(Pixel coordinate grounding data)
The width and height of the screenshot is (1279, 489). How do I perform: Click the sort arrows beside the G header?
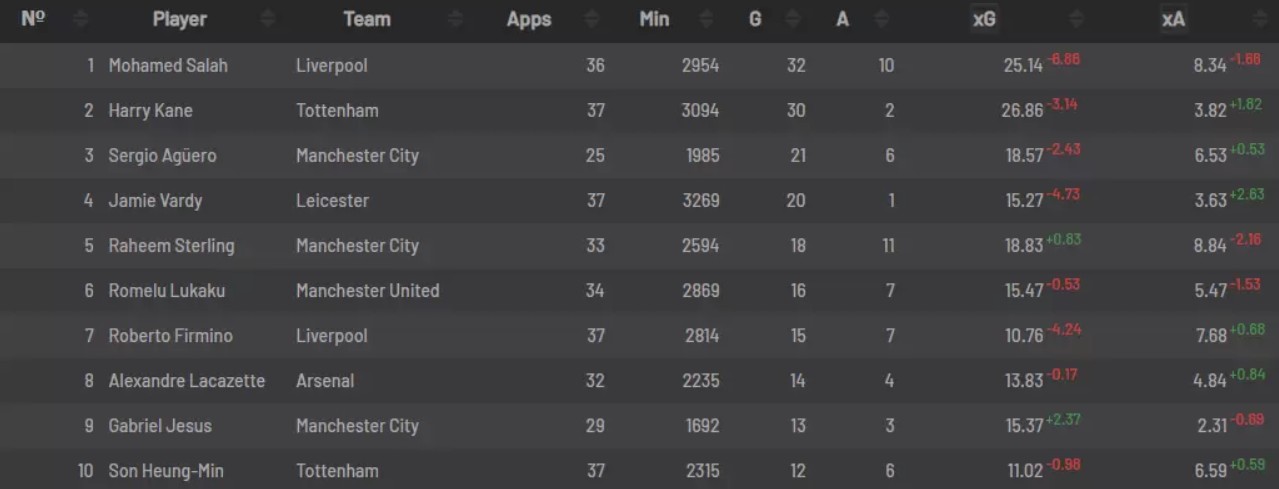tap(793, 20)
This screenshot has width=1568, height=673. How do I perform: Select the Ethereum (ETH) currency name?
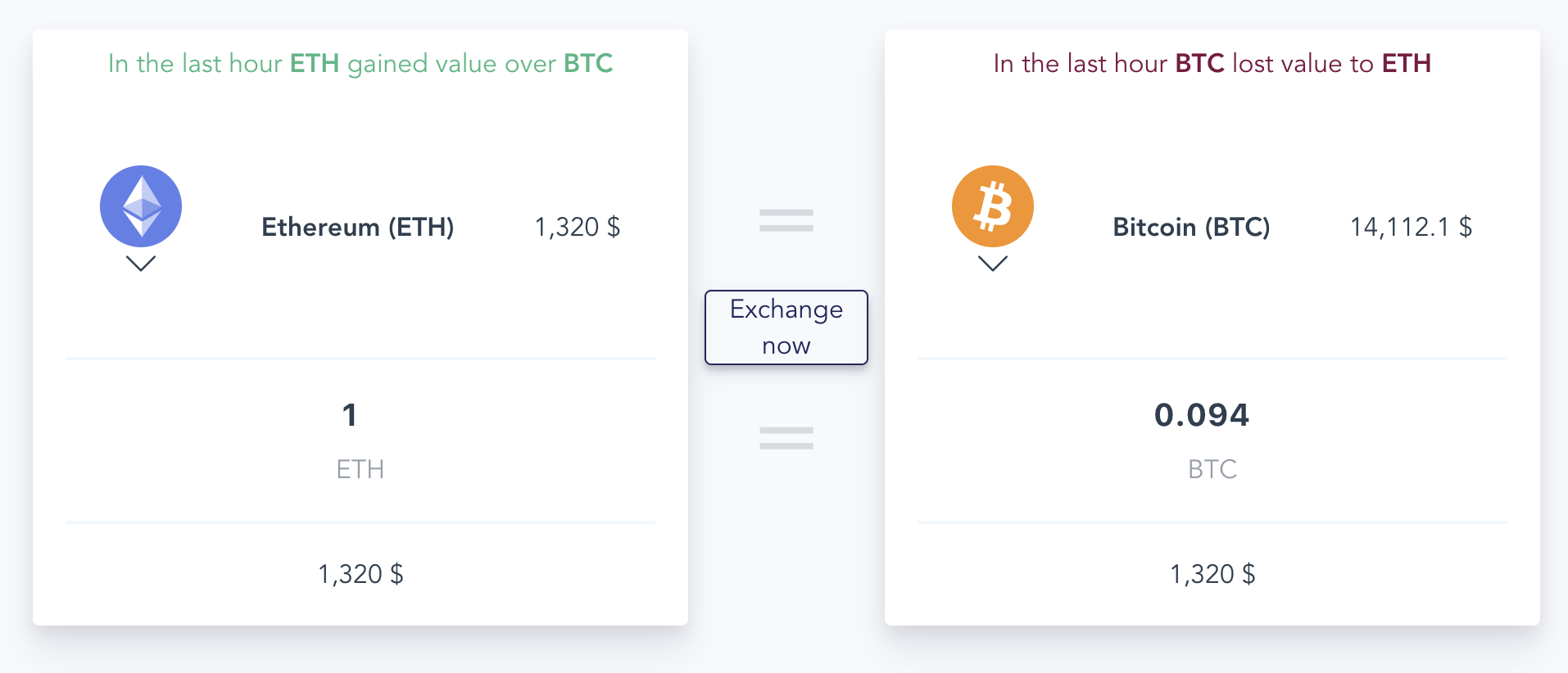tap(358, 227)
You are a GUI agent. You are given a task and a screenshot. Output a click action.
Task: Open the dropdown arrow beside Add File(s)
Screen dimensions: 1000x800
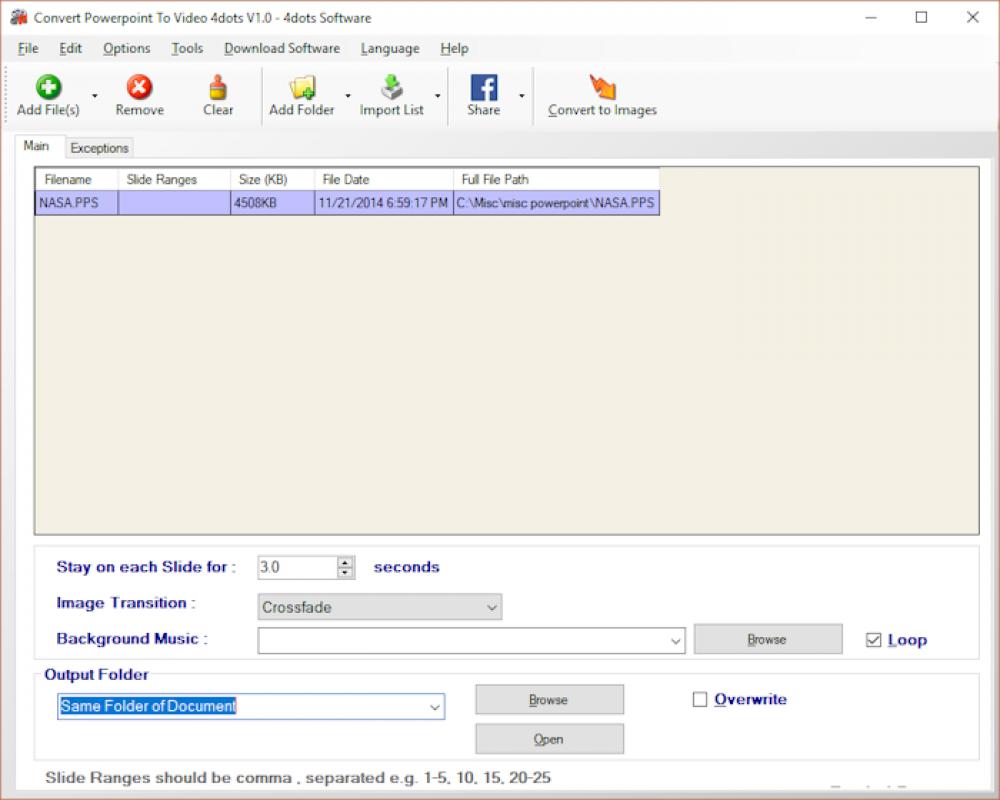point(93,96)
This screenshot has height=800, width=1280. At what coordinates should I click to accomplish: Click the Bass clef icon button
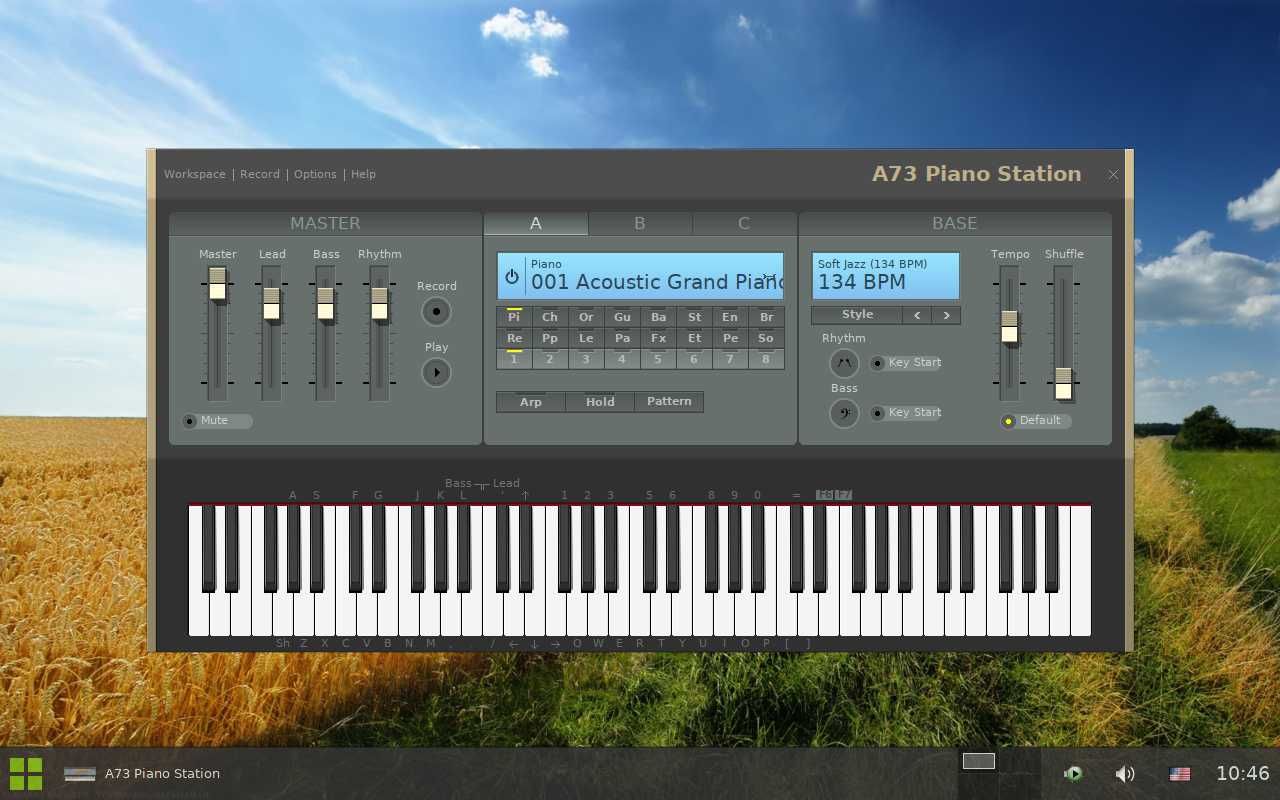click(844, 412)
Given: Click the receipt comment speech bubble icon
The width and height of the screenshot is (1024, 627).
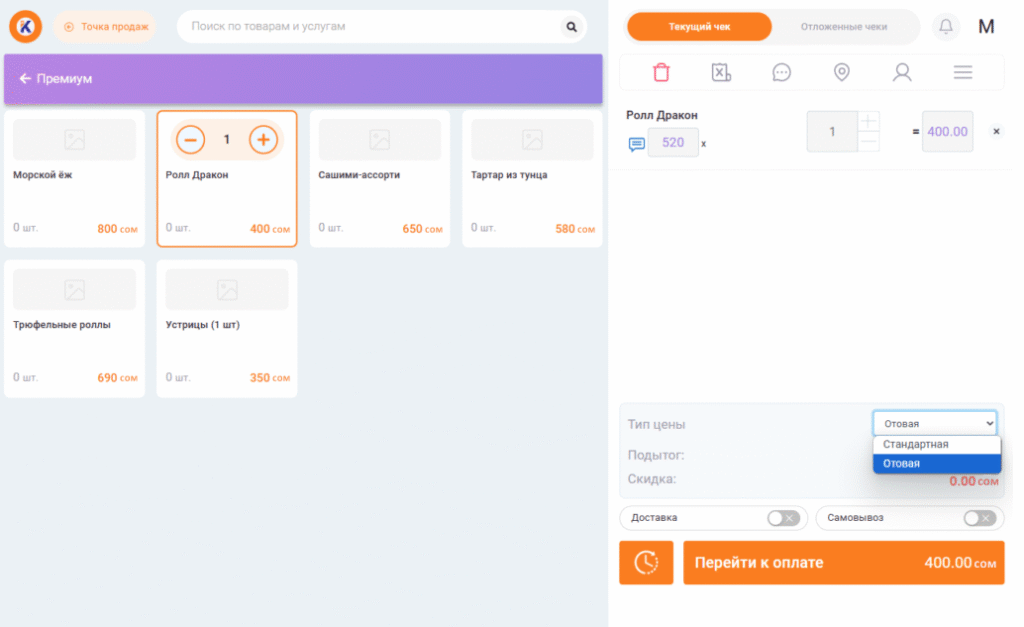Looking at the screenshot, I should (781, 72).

Problem description
Only the lines from the one containing "You are a GUI" through the final line of the records should be retyped, exactly, with every picture omitted.

Written response
You are a GUI agent. You are given a task and a screenshot. Output a click action.
Task: Open the dropdown arrow beside Add File(s)
Screen dimensions: 1000x800
point(93,96)
This screenshot has height=800, width=1280. At what coordinates should I click to accomplish: Click the Bass clef icon button
click(844, 412)
Given: Click the receipt comment speech bubble icon
The width and height of the screenshot is (1024, 627).
Looking at the screenshot, I should (781, 72).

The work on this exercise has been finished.